We stay up-to-date with evolving technologies and farming practises, which allow for better decision-making and reduced environmental impact. Breakthrough new tech, such as soil analysis and irrigation efficiency, is changing the way we manage water resources and chemical application.
Drones, in combination with purpose-designed cameras, map productive areas. The results are highly detailed aerial maps that show the health of individual trees by indicating the density of chlorophyll in their leaves – often indistinguishable to the naked eye. This level of information allows operators to identify and spot-treat plants, reducing chemical inputs overall.

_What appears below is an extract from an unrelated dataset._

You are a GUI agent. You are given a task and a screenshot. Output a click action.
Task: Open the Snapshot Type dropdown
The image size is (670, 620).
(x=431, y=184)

The technology also helps to discern trends in certain areas, as drone surveys are regularly repeated. For example, during the Western Cape drought of 2017, drone surveys showed that the rows of beefwood trees planted as windbreaks were using so much water that tree health in the first three orchard rows was compromised. On balance, it was proven better to remove the windbreaks.
Spore detector of crop disease is used on citrus farms in our portfolio, with the support of volumetric spore traps. The spore traps detect various wind-borne plant diseases, including the notorious ‘Citrus Black Spot’ fungus that regularly Interrupts South African citrus exports to the EU. This early and sensitive detection method allows operators to provide targeted interventions and reduces routine prophylactic chemical treatments.